At work, every new technology we introduce must go through engineering and financial justification and be approved by a standards governance body. This is to help corral the proliferation of technology choices that we already have throughout the world.

My most recent major technology introduction is Solaris Containers for virtualization. Awhile back the Windows team introduced VMware for Windows virtualization (and our Linux team has never been happy since that Windows controls VMWare ESX, which runs on a Linux base). It is starting to gain traction and now there is some demand for Unix virtualization.

While working through the financial justifications, I have had my team looking at where we can find cost avoidances and what other kinds of efficiencies we can drive. Capital costs are pretty easy. Assuming you can take some number of servers and consolidate them onto a lesser number of servers, driving up utilization without having to move to larger systems, you can simply divide the total number of operating system “instances” (I) you want to end up with by the compression ratio (C), subtract that number from the instances, and multiple by your per server cost (E) to get the savings. S = I – (I/C) * E

For example, if we are talking about 100 instances, at a compression ratio of 4:1, and a server cost of $10,000:
100 – (100/4) * $10,000 = $750,000

Similarly for maintenance costs, you just substitute your maintenance charge (M) for server cost (E)

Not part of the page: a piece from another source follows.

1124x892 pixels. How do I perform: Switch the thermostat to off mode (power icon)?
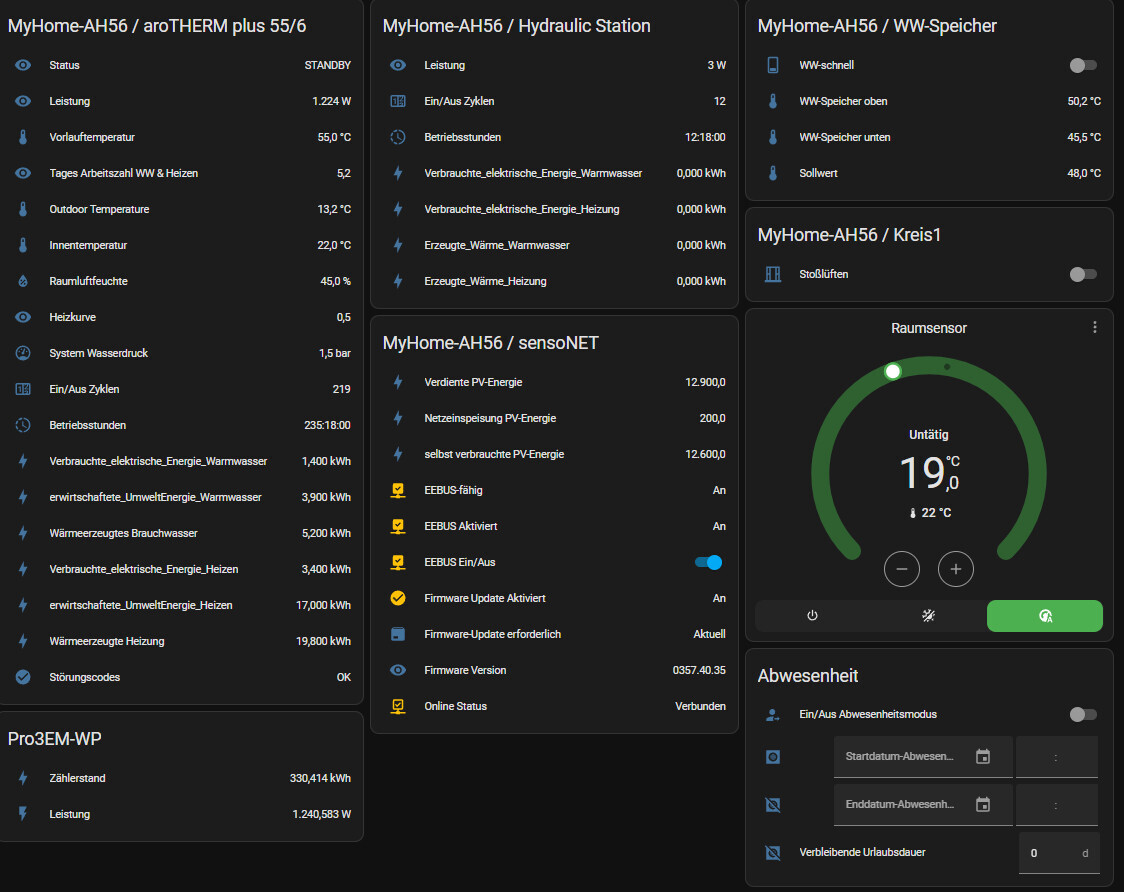[812, 616]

What becomes a little more interesting, especially in this day, is talking about space savings (power and cooling are also a bit more interesting, but follow pretty close to the same formula minus a slight increase in load based on fuller system utilization). In reality, how do you show space savings on a per system basis? A system goes in a rack. Whether the rack is full or empty, it still takes up the same amount of space. However, when we talk managerial accounting as opposed to financial accounting, we can make some simplifications. Our data center operations team calculates that a rack takes up 40 ft^2 (including clearances, allocation for PDU, etc). So, if we can fit 8 servers in a rack, each server takes up 5 ft^2. If we calculate an occupancy cost on a ft^2 basis, at that point, the formula works for us.

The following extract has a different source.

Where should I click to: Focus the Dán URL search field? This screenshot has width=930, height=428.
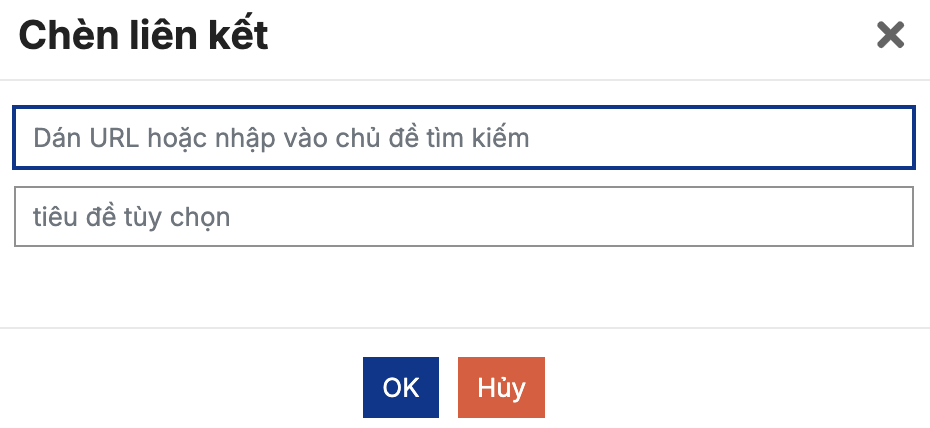[x=464, y=138]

Then, my manager asked whether or not we could see any administrator efficiency by using virtualization. For every other OS that we are looking at (Windows, Linux, AIX), their teams have responded no. Each virtualized instance is still a full OS instances, so it still takes the same amount of admin workload to manage the number of instances (oh, another assumption there… hardware takes essentially no “administration” time; its handled by operators and vendor technicians). In fact, for them, I would say it actually takes more admin workload because of the complexity of managing multiple workload on one system and worrying about resource management.

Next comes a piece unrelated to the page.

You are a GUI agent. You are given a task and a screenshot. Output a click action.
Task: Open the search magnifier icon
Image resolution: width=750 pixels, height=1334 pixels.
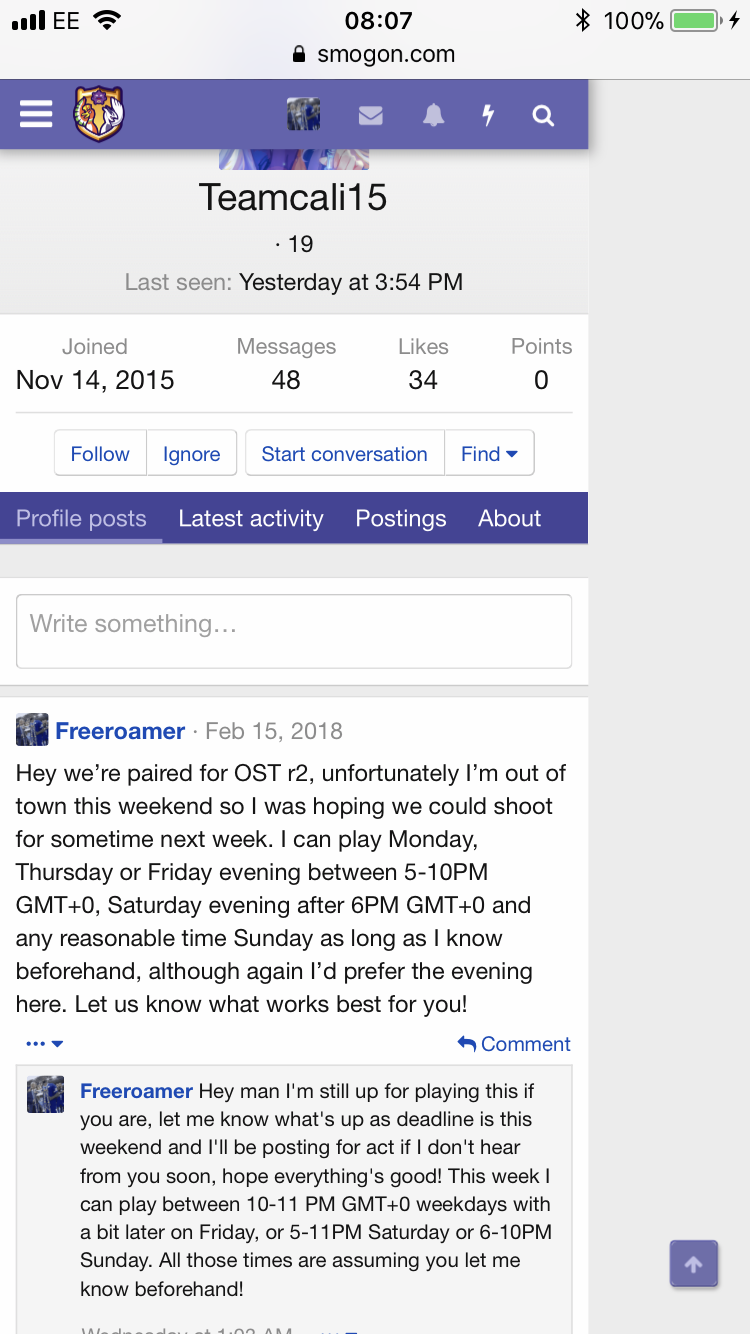543,116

However, my response was that for Containers, there should be an efficiency gain. The question is how to quantify it. Most administrative tasks are run from the global zone (such as backups, monitoring, tuning, patching, application installation, most troubleshooting, etc), but are effective for all zones. Some tasks, such as user administration and application configuration, have to be run on a per container basis, so there is still some workload involved. Additionally, since admin tasks at the global level affect all zones, there is an added complexity to arranging outage windows in order to perform those tasks and managing workloads and resources.

So, if you haven’t fallen asleep yet, the question becomes what is that efficiency number? Do we go with a straight number that says virtualization saves 20% (or 40% or whatever) of your admin time, so admining 100 containers is really like admining 80 (or 60 or whatever) servers? Does the compression ratio matter? If compression matters, then there should be a 100% workload for the global zone and an 80% (or 60% or whatever) workload for the container. If we choose 40% savings and have 100 instances at 2:1 compression, then (50*100%)+(50*60%)=80; if it is 4:1, (25*100%)+(75*60%)=70. That’s fun, but what does it mean? Well, if we look at our current server to admin ratio of 50:1, then we go from needing 2FTE to needing 1.6 or 1.4, or we could say our server to admin ratio increases to 62.5:1 or 71:1.

My hypothesis, based on 15+ years of SA experience, is that the number is about 40% savings. However, I’d like to test that against real world results. Is anyone out there running containers on a fairly large scale, and can you comment on whether you’ve seen an administrative efficiency gain from using them, or whether the added complexity had actually increased your workload?